Weather Radar (or Stormscopes), XM radio, and ADS-B all provide excellent information about weather ahead that you can't see. Most non-military aircraft do not have primary radar for seeing things other than weather. Since ATC provides their own primary radar information over TIS (ADS-B traffic information), there is not much need to have a primary radar on the aircraft.
In a worst case scenario ATC has tools like minimum safe altitude warning systems and short-term conflict alerts and may alert you if you're about to run into terrain or another aircraft. As far as I understand, this isn't supposed to be your primary method of avoiding obstacles though, even in IFR conditions.
Night Vision Goggles
Of course, if you really need to see far ahead of you in dangerous terrain, you can use night vision goggles. Your aircraft needs to meet certain requirements and you need training, however.
For civil aviation, planes are lit to make them visible, not so much to illuminate obstacles.
Military aviation is (or was) another matter, in WWII operations were sometimes conducted at night with upwards of a thousand unlit planes. Moonlit nights were to be avoided where possible, because moonlight made it rather too easy for pilots to see other aircraft, and the full moon was called a "fighter's moon". However, especially hazardous operations were sometimes scheduled for the full moon (e.g. see "The Dam Busters", Paul Brickhill) despite the extra risk to the pilots.
Maybe someone can ... illuminate us, as to whether this is still a consideration.
Headlights on a plane are pretty worthless (other than near the ground).
Just as your car headlights don't help you see a mile down the road, headlights on a plane aren't useful for illuminating objects beyond a few hundred yards.
It is more important that planes, towers, and other obstacles have lights on them to be seen, not to see.
That is why planes have red and green lights (as well as a beacon on top, and a white light on the tail).
In addition, once your eyes adjust to night, you can see plenty from the cockpit. Starlight, moonlight, and ground-light can give good visibility of terrain, coastlines, clouds, and other things pilots need to see, without any light coming from the airplane.

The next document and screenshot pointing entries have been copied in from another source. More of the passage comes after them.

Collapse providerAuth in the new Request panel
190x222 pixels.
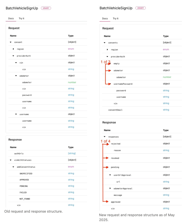[107, 57]
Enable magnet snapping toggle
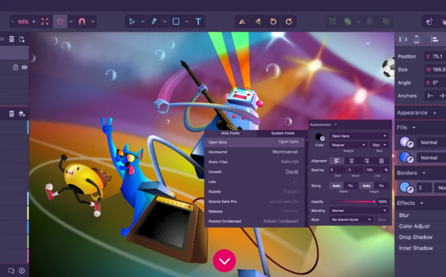 coord(82,21)
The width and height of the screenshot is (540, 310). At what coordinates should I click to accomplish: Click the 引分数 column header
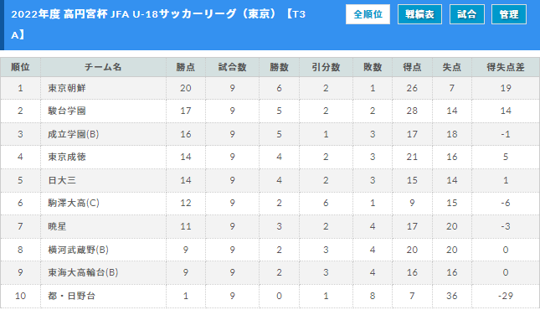click(326, 67)
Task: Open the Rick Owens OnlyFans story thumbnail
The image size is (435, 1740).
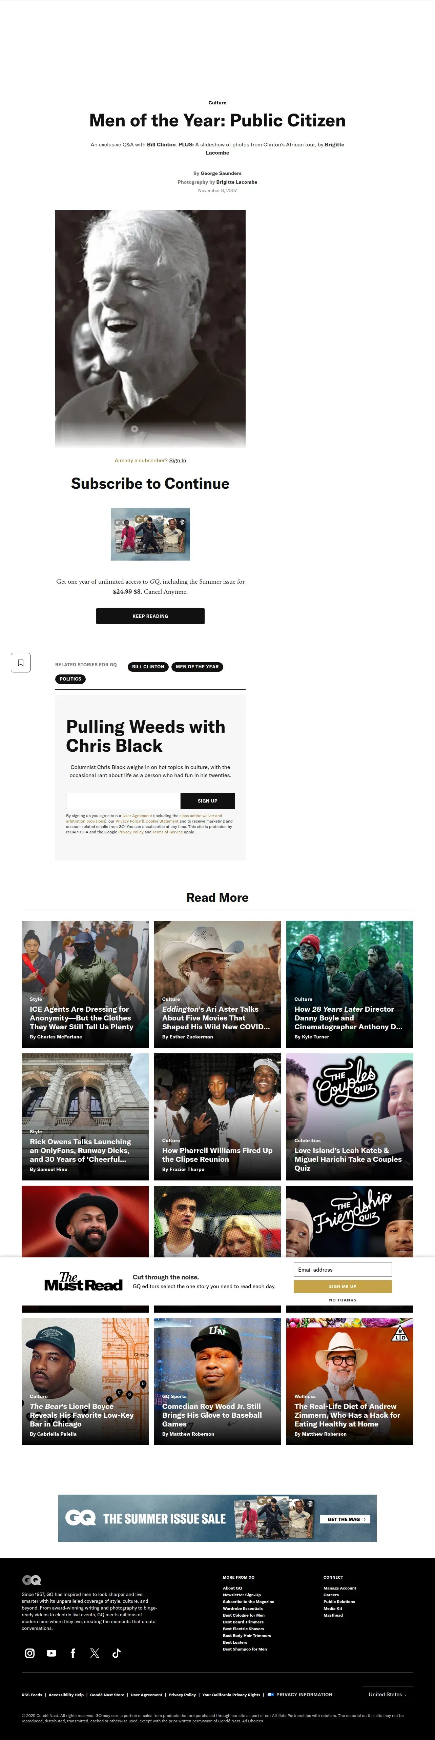Action: click(85, 1117)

For landing and take off, lights are essential. It's possible to do both with just runway lights.
In the air, VFR pilots can still see ground lights and objects in the sky that are lit (other planes). This allows them to see the horizon and keep the plane properly oriented. Navigation is the same as it is during the daytime, with the only exception being that pilotage (flying by reference to objects on the ground) is limited.
During a full moon or nearly full moon and cloudless sky, flying at night is only marginally more difficult than flying during the day.
On a moonless night, or overcast, things are much more difficult. Flying in an area where the horizon can't be discerned is particularly dangerous and should be avoided. For those situations, flying IFR is the only safe alternative.
Some advanced systems use infra-red sensors to see in the dark. The combined image is valuable for seeing terrain and runways when approaching an airport. It can also be used en-route to avoid penetrating convective clouds or entering icing conditions at night.